2012- A big year for the NHS

There are a host of challenges looming for the NHS in the next 12 months.2012- A big year for the NHSAfter 139 days of public hearings, the Mid Staffordshire Public Inquiry closed on 1 December. There is no date yet for the publication of the final report. But already Robert Francis QC, the head of the inquiry, has said the issue threatens to unleash a “tsunami of anger”.

The inquiry has been looking at what happened at Stafford Hospital from 2005 to 2008 during which hundreds of patients died needlessly and why it went undetected for so long. In particular, the findings promise to have major implications for regulation of the health service.

In recent months, the Care Quality Commission, which now regulates quality in the NHS after taking on responsibility for it from the Healthcare Commission in 2009, has come under criticism from the House of Commons health committee for losing sight of what it should be doing. Ominously for the quango, the prime minister was quick to give his backing to the findings.

What is more, during the inquiry the culture and vision of the regulator came under attack from its own officials, prompting the health secretary to order an investigation himself. It seems unlikely that the CQC will survive unchanged.

Politically, the government’s reform of the NHS in England may be over the worst hurdles, but that does not mean it will be an easy ride from now until the big bang in 2013 when GPs finally get control over the purse strings.

There is growing frustration among doctors who are getting involved in the new clinical commission groups. In many ways, they should be the greatest advocates of the plans as they are supposed to be getting more power than ever before.

But the Clinical Commissioning Coalition, which represents the GPs who are piloting the new arrangements, has started reporting that they are being bullied by senior managers in the health service. They say they are interfering with their structures and decision-making process – and this in turn is threatening the whole project. Expect another 12 months of arguments and controversy.

Although it is not part of the NHS, the social care system is closely linked to the fortunes of the health service. Whether it is arranging discharge from hospital or preventing falls in the home, when social services are not working as they should, the effect is felt in the NHS.

When Tony Blair came to power in 1997 he talked about improving social care. But at the end of Labour’s 13 years in power, ministers were still arguing about the best way forward.

After 13 years of labour’s dithering the system is suffering from chronic under funding.

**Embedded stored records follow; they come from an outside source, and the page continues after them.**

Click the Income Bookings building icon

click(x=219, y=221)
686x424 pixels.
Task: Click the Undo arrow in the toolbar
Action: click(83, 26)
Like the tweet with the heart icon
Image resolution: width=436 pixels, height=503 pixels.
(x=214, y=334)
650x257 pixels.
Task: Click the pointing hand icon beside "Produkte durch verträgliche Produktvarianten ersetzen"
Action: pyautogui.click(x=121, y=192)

While the NHS enjoys a budget in excess of £100 billion, adult social care has to get by on about £14 billion.

This is topped up by individual contributions – the system is means-tested – but nonetheless councils across the country are cutting back on what they can offer. And so reform will require extra money – something which is of course in short supply at the moment.

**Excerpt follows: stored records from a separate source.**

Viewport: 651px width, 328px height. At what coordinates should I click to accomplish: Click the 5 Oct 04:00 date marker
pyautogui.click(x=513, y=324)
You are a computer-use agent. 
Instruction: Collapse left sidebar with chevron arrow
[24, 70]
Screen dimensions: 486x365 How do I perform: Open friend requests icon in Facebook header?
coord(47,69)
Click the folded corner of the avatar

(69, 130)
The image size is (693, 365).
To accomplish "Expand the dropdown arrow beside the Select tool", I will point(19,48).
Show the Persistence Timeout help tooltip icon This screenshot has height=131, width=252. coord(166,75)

It is also likely to require cross-party consensus, but there is still some bad blood between the health secretary and his Labour opponent Andy Burnham over the death tax row which effectively scuppered the shadow health secretary’s plans to reform social care when he was in power.

The budget is increasing by an average of 0.1%, but as inflation in the health service is rising at a much quicker rate to cover costs associated with the ageing population and rising levels of obesity, savings are having to be made.

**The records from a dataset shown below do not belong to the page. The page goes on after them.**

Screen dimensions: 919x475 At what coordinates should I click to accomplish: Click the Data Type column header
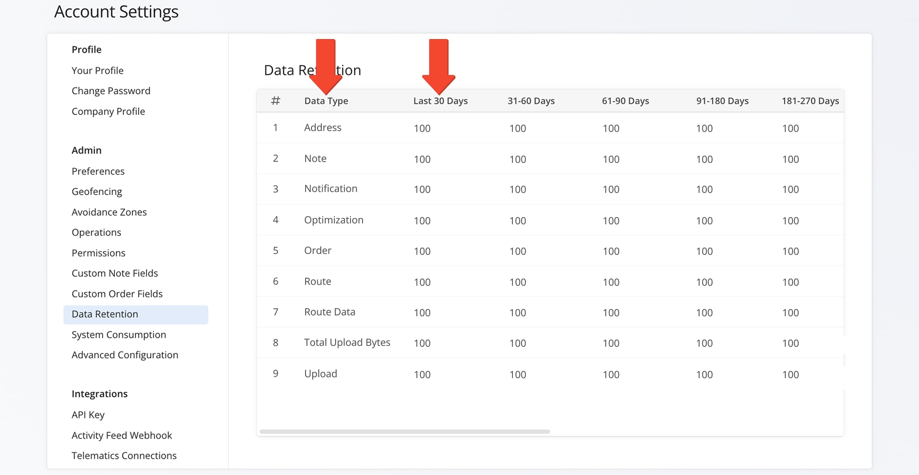[x=326, y=101]
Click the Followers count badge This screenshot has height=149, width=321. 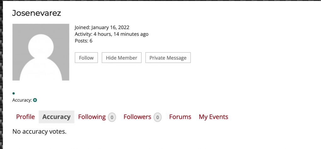(157, 117)
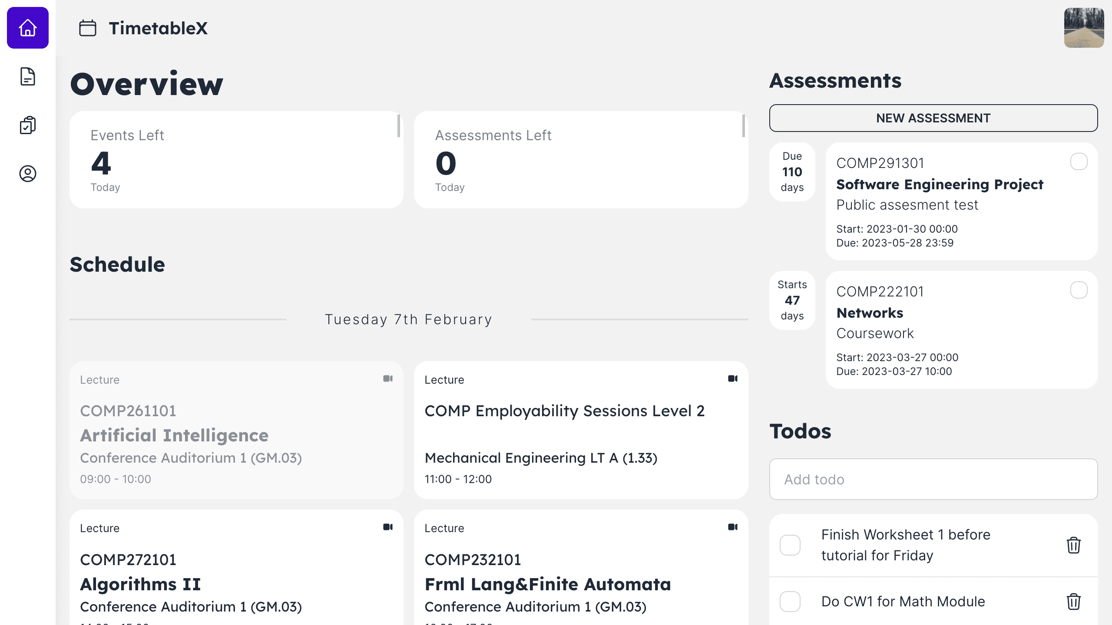Select Tuesday 7th February header
1112x625 pixels.
tap(409, 319)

The NHS has a target of £20 billion by 2015, the equivalent of about 4% a year. That means there is pressure on jobs – unions say tens of thousands are being lost – and front-line services.

In particular, hospitals are coming under pressure. Advances in medicine and the nature of illnesses in the 21st century – many more people are suffering from chronic conditions like diabetes – means more and more can be done in the community.

It has meant an increasing number of hospitals are piling up debts because they are not getting enough patients through the door.

This in turn means managers and ministers are having to make difficult decisions about closing departments and even whole centres. The process will continue in 2012, particularly in and around London which was recently described as being in a “shocking” state by a committee of MPs.

Under Labour, an 18-week waiting time target was set for non-emergency hospital treatment, such as knee and hip operations. Within months of the coalition being formed, ministers said it was being relaxed to move away from the tick-box culture that they say had developed.

But when the government was knee-deep in criticism over its reforms the prime minister made the specific pledge that waiting times would not be allowed to slip. This has resulted in more attention than ever being given to waiting times.

And signs are emerging that hospitals are beginning to struggle to keep up with the 18-week goal. Overall, the NHS is still meeting the target – they only have to achieve it for 90% of patients to reflect the fact there are valid reasons why some wait longer.

But that masks the fact that there is a rising number of places where it is being breached, leaving the best-performers to bring the national figure up.

It means there could be growing dissatisfaction with the waits patients are facing, although it must be remembered a return to the 1990s when waits of six months and even a year were the norm for many patients is still a long, long way off.